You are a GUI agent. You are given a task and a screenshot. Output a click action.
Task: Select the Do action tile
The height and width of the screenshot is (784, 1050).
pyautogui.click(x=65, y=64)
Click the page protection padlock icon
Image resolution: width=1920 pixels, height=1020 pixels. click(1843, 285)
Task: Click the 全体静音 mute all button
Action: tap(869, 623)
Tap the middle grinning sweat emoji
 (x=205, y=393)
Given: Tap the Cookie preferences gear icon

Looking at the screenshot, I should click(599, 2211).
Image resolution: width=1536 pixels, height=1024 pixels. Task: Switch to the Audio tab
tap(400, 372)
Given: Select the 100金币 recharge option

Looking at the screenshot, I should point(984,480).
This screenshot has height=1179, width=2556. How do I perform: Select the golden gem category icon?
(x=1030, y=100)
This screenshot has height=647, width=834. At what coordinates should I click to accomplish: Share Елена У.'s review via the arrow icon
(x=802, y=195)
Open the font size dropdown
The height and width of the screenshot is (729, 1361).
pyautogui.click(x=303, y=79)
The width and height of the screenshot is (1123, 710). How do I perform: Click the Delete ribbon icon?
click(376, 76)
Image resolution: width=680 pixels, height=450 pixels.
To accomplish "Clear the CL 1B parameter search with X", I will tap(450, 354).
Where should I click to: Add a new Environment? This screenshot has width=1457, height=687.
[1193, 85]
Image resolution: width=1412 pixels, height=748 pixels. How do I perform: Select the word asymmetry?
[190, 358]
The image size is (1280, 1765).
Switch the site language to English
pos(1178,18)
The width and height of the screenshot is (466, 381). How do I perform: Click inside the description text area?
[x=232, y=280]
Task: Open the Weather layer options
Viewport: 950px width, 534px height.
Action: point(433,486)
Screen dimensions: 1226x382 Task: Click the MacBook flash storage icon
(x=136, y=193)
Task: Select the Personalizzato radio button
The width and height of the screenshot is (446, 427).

:::::

* **TASK OBJECTIVE**:
Reproduce the whole listing verbatim, leaving every line as it was.

* **ANSWER SECTION**:
You are a GUI agent. You are given a task and a screenshot. Output a click action.
Task: Select the Do action tile
The height and width of the screenshot is (784, 1050).
pyautogui.click(x=65, y=64)
Click the page protection padlock icon
Image resolution: width=1920 pixels, height=1020 pixels. click(1843, 285)
Task: Click the 全体静音 mute all button
Action: tap(869, 623)
Tap the middle grinning sweat emoji
 (x=205, y=393)
Given: Tap the Cookie preferences gear icon

Looking at the screenshot, I should click(599, 2211).
Image resolution: width=1536 pixels, height=1024 pixels. Task: Switch to the Audio tab
tap(400, 372)
Given: Select the 100金币 recharge option

Looking at the screenshot, I should point(984,480).
This screenshot has height=1179, width=2556. How do I perform: Select the golden gem category icon?
(x=1030, y=100)
This screenshot has height=647, width=834. At what coordinates should I click to accomplish: Share Елена У.'s review via the arrow icon
(x=802, y=195)
Open the font size dropdown
The height and width of the screenshot is (729, 1361).
pyautogui.click(x=303, y=79)
The width and height of the screenshot is (1123, 710). How do I perform: Click the Delete ribbon icon?
click(376, 76)
Image resolution: width=680 pixels, height=450 pixels.
To accomplish "Clear the CL 1B parameter search with X", I will tap(450, 354).
Where should I click to: Add a new Environment? This screenshot has width=1457, height=687.
[1193, 85]
Image resolution: width=1412 pixels, height=748 pixels. How do I perform: Select the word asymmetry?
[190, 358]
The image size is (1280, 1765).
Switch the site language to English
pos(1178,18)
The width and height of the screenshot is (466, 381). How do I perform: Click inside the description text area?
[x=232, y=280]
Task: Open the Weather layer options
Viewport: 950px width, 534px height.
Action: point(433,486)
Screen dimensions: 1226x382 Task: Click the MacBook flash storage icon
(x=136, y=193)
Task: Select the Personalizzato radio button
The width and height of the screenshot is (446, 427).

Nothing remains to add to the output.